Fingí que tenía una idea brillante:

—He encontrado la solución, querido. Puedo alojaros y esconderos en mi casa, bueno, nuestra casa, en la rue du Faubourg-Poissonnière, inmediatamente, hasta que pase el temporal.

—¿Me estás proponiendo volver a casa?

—No temas. Si no tienes ganas de mí, sabré aguantarme: no te violaré ni te tocaré.

—Eso espero. Pero tengo miedo de no poder resistir la tentación.

Sonrió, y yo adoré aquella sonrisa.

—De todas formas, algún día tenías que volver.

—Tenía, sí...

Hubo un silencio. Mi corazón parecía desbocado y podía oír el latido de la sangre en mi cabeza. Acabó suspirando:

—Quedarse es absurdo: París es una ratonera.

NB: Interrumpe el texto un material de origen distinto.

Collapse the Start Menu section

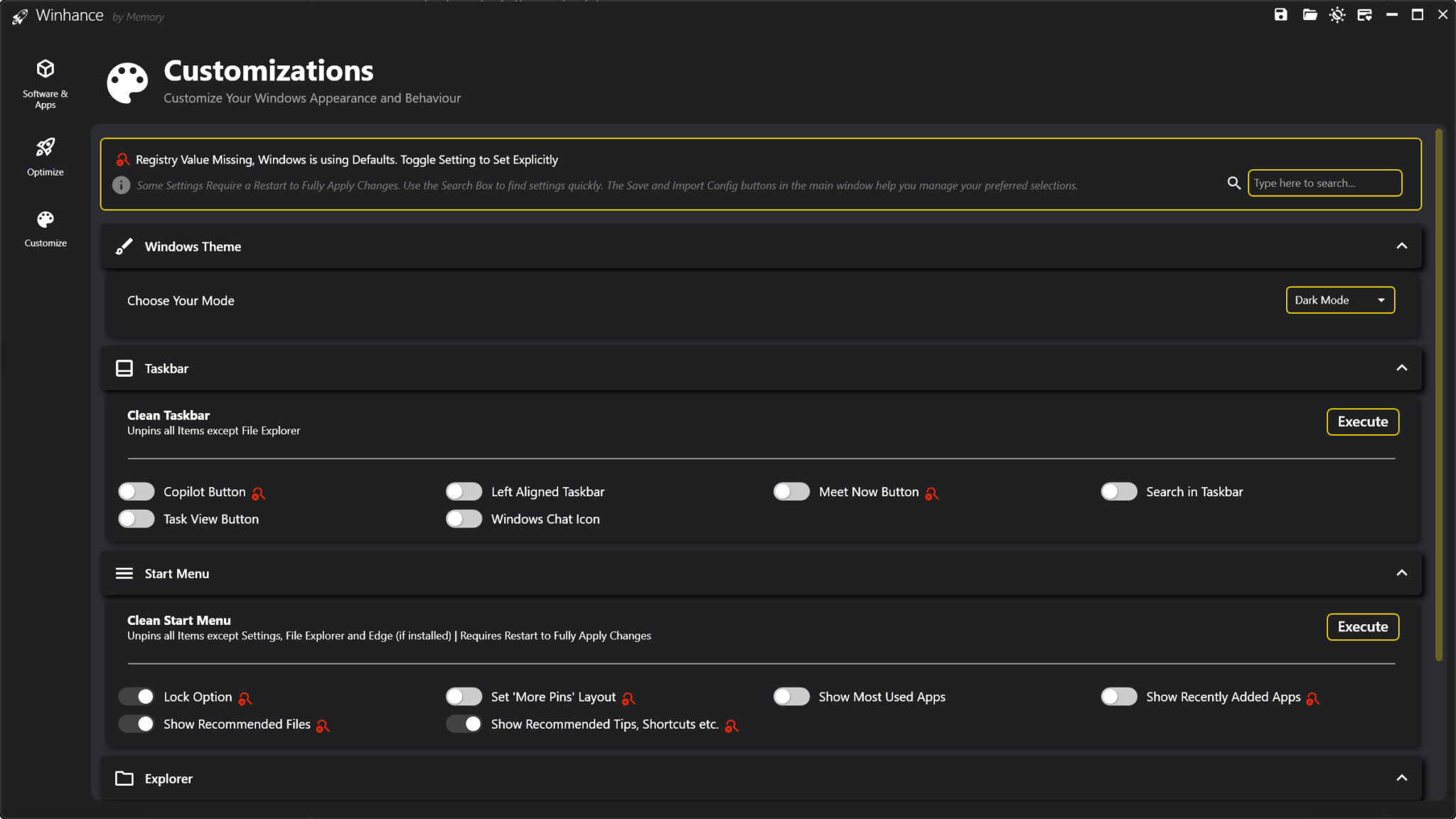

—Todos los fugitivos te dirán que París es mejor escondite que la provincia.

—No en tiempo de guerra, Rose. Estoy fichado como judío. Si me quedo en París, tendré que llevar la estrella amarilla a partir del 7 de junio.

—¿La semana que viene?

—Sí, acaban de promulgar la orden. Los niños y yo seremos corderos en la boca del lobo, incluso cuando no tengo intención de llevarla.

—¿Por qué no vas a explicar al ayuntamiento que no eres judío?

—Sabes bien que no es tan simple: si las autoridades han decidido que soy judío, por culpa de mi nombre o de cartas de denuncia, no puedo aportarles la prueba de lo contrario. Mi cara y mi sonrisa no bastarán para convencerlos. En los tiempos que corren, cuando eres judío es de por vida.

—Sólo te pido un favor —dije—. Quédate hasta el día de mi cumpleaños.

Balanceó la cabeza con esa seductora sonrisa que siempre me había vuelto loca:

—Treinta y tres años, no puedo dejarlos pasar.

—Tienes razón, sólo sucede una vez.

—Sólo tengo que mudarme sin tardar para fundirme en la masa. Hace unos días vi un apartamento de alquiler cerca de tu casa, en la rue La Fayette. Si todavía está libre, lo cogeré y me mudaré con un nombre falso.

Me acerqué para besarlo, pero Gabriel se metió en su habitación para dejar el periódico en la mesilla de noche.